徒花


毎日はダラダラと過ぎていった。


いや、そもそも私にはもう時間の感覚というものさえも曖昧だ。

だから一日なのか、それとも一年なのか、十年なのか、とにかくここに来てからどれくらいが経ったのかはわからなかった。



まぁ、どれだけ経っていようと同じだけれど。



てっちゃんとは飽きることなく一緒にいる。

私は相変わらず、隔離されたようなこの空間から出ることを拒んでいた。



カイくんのこととか、
沙希のこととか、
親戚たちのこととか、

顔も思い出せない人のことだとか。


外の世界はそういう煩わしさに満ちているから。



ここは私にとって、唯一地上にある楽園とも呼べる場所だ。

見たくない現実を遮断していれば、そのうち私の中の記憶のように、すべてが消え失せてくれるのではないかと思った。


今では何もかもがモノクロームの残像でしかない。



「ねぇ、てっちゃん。
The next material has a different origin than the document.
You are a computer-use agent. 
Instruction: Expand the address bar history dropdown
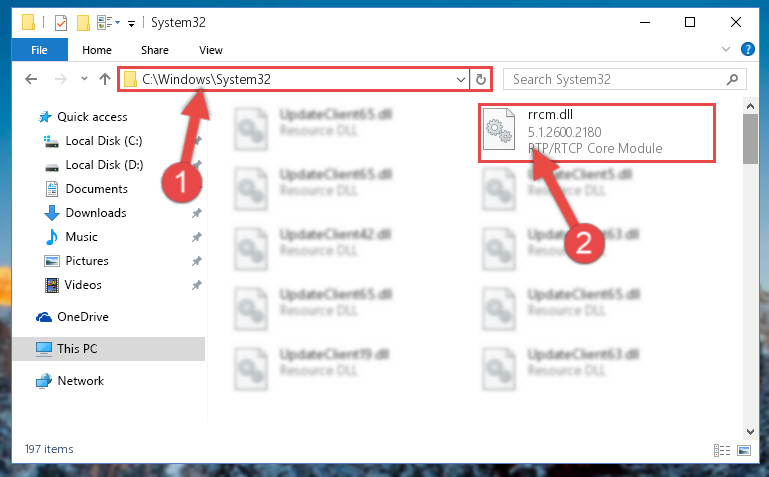(x=461, y=79)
たまには掃除しなよ。そこに変な虫がいるよ」

「はぁ?」

「ほら、そこだってば。何で見えないの? うわっ、近付いてきた!」


私は顔をしかめててっちゃんの後ろに逃げた。


だけどてっちゃんはさしてそれを気に留める素振りさえ見せず、ずっと天井の一点を眺めていた。

時々にやにや笑ってて、それがすごく気持ち悪い。



どうやらてっちゃんはおかしくなってしまったらしい。



私は追い掛けてくる変な虫から逃げ回っていた。

すると段々とそれさえ楽しくなってきた。


裸で部屋中を走り回る私よりずっと、天井の一点を眺めながら微動だにしないてっちゃんの方が変だと思う。